SUPPLIED ENTRIES -
[Start of Attachment]

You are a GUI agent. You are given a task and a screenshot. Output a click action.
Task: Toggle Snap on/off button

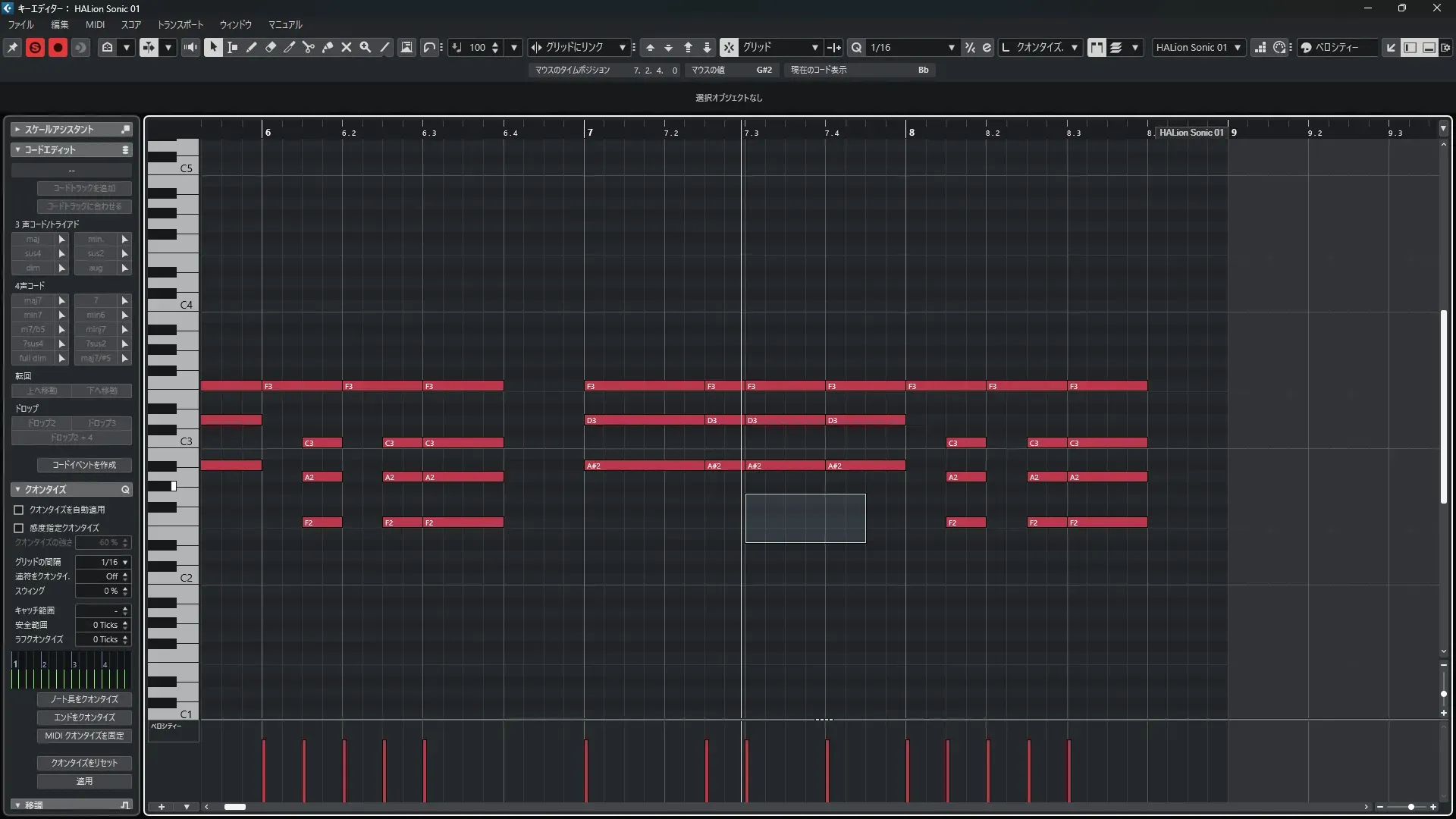728,47
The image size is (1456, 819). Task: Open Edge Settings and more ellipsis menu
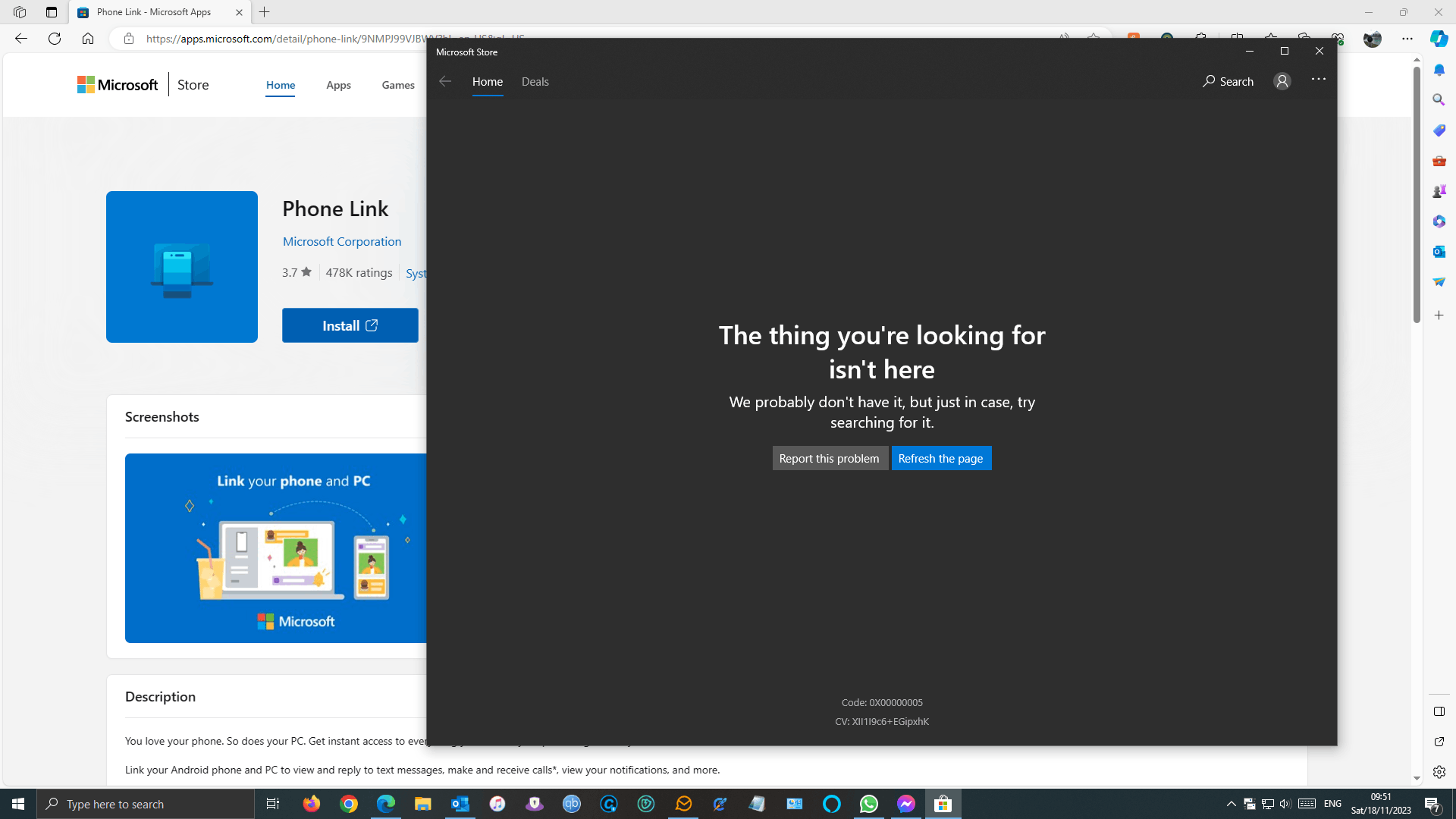(1407, 39)
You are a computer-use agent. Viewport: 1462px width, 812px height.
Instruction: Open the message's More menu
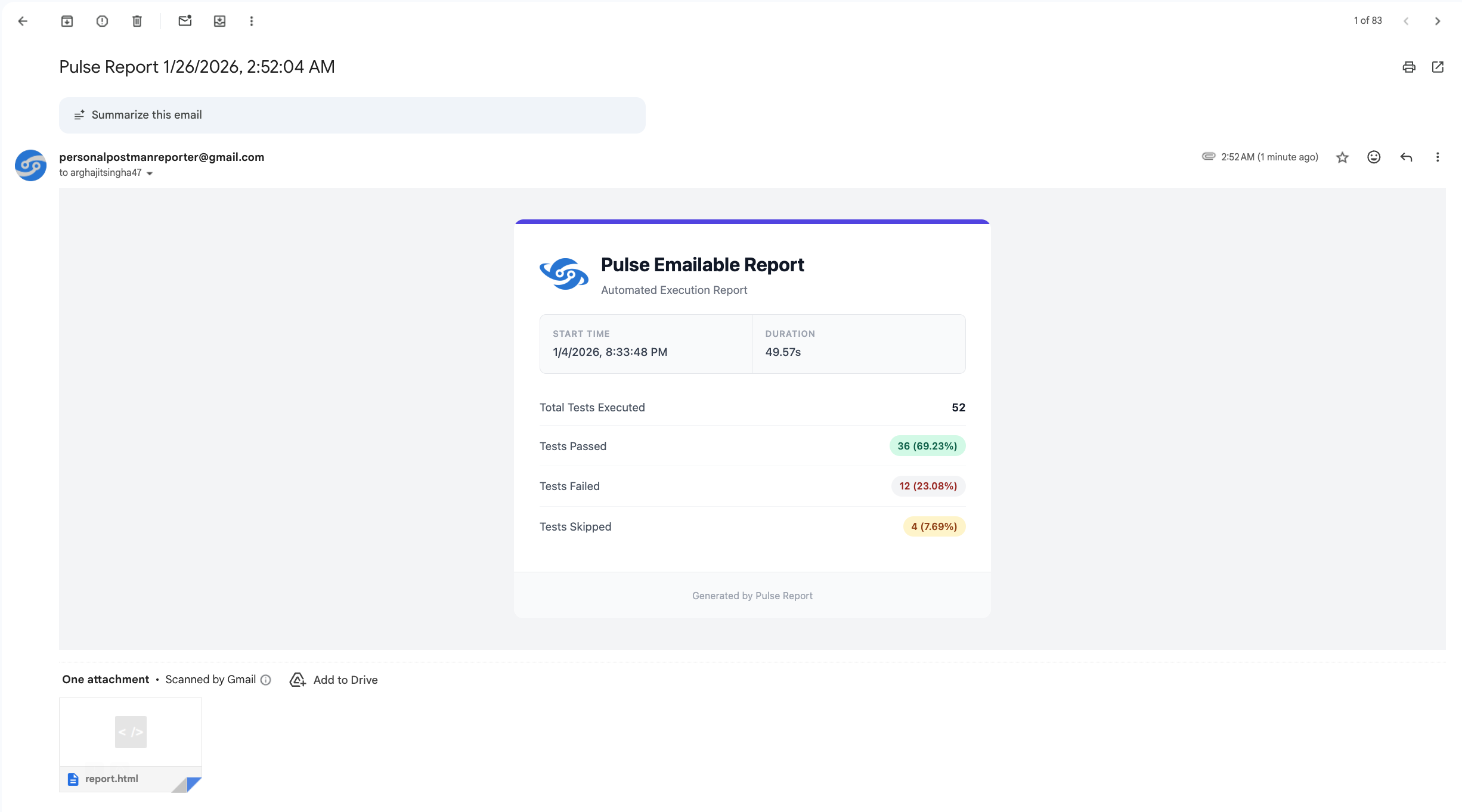pyautogui.click(x=1437, y=157)
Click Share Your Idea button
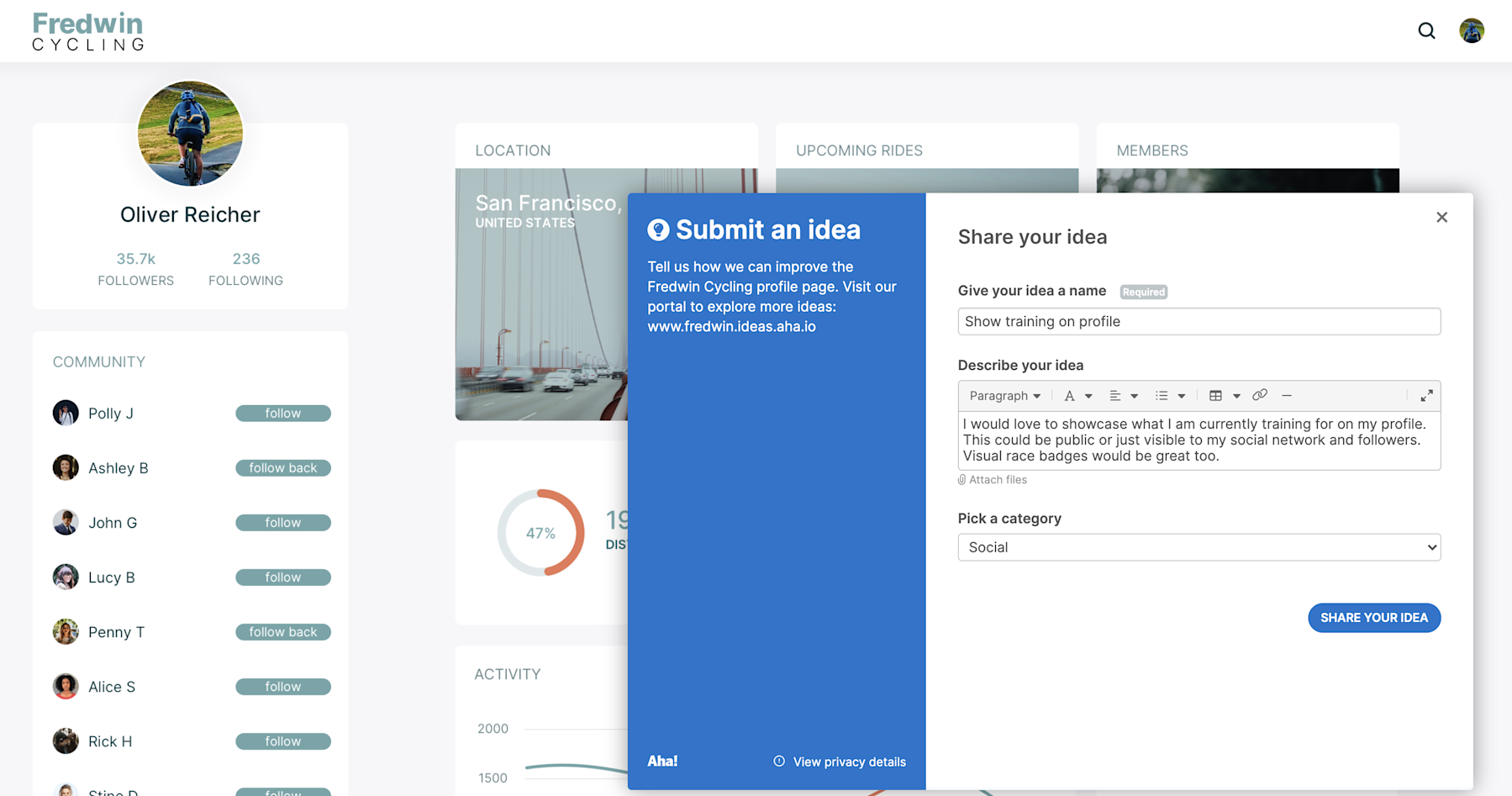Viewport: 1512px width, 796px height. (x=1373, y=617)
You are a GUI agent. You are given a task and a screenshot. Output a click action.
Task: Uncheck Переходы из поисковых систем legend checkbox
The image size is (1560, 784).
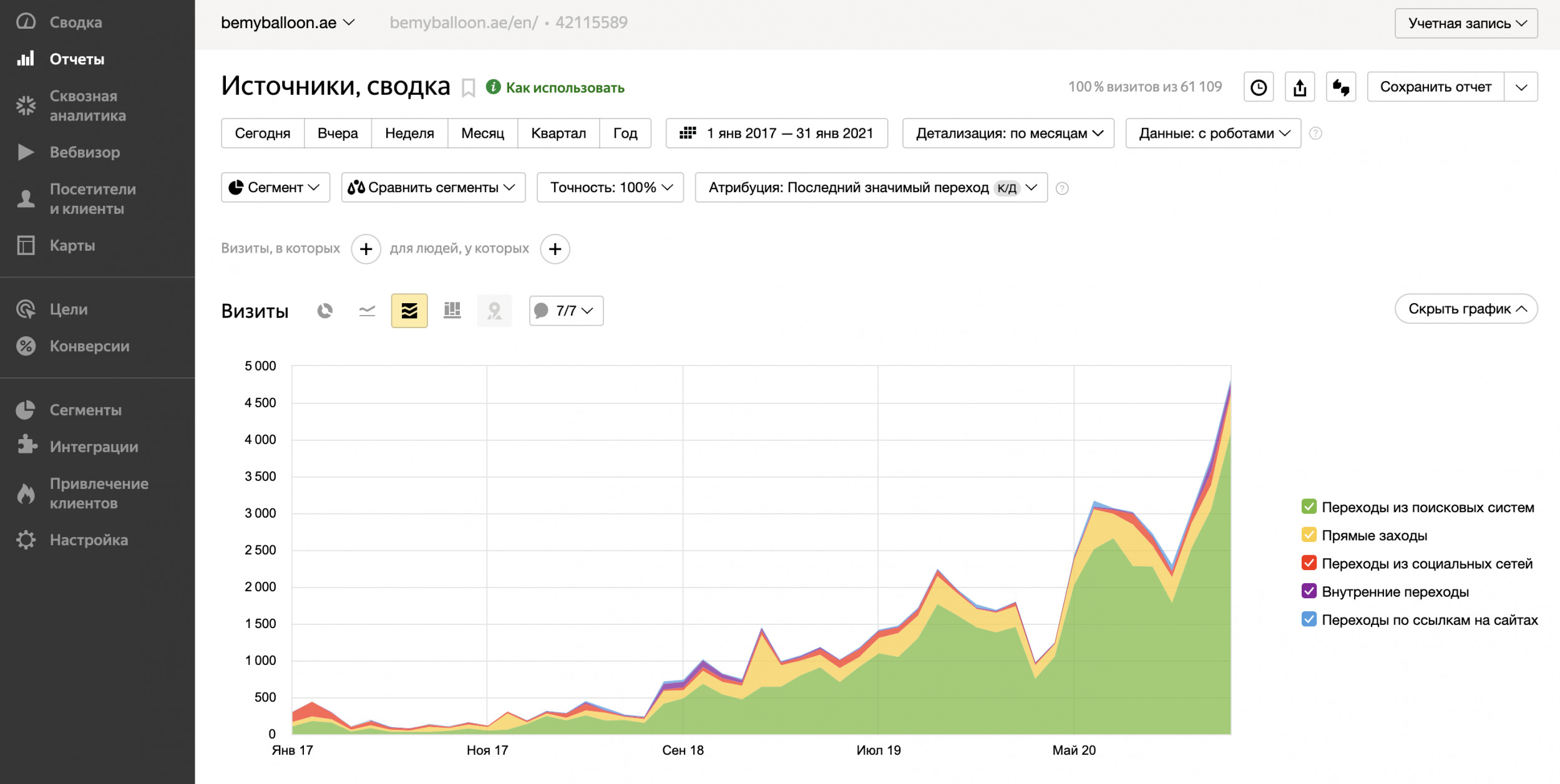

[End of Attachment]

PROBLEM DESCRIPTION -
Would you return the material exactly, images excluded?

ANSWER SECTION -
You are a GUI agent. You are given a task and a screenshot. Output a click action.
Task: Toggle Snap on/off button

728,47
The image size is (1456, 819). Task: Open Edge Settings and more ellipsis menu
(1407, 39)
You are a computer-use agent. Viewport: 1462px width, 812px height.
Instruction: Open the message's More menu
pyautogui.click(x=1437, y=157)
Click Share Your Idea button
Viewport: 1512px width, 796px height. (x=1373, y=617)
You are a GUI agent. You are given a task and a screenshot. Output a click action.
Task: Uncheck Переходы из поисковых систем legend checkbox
The image size is (1560, 784).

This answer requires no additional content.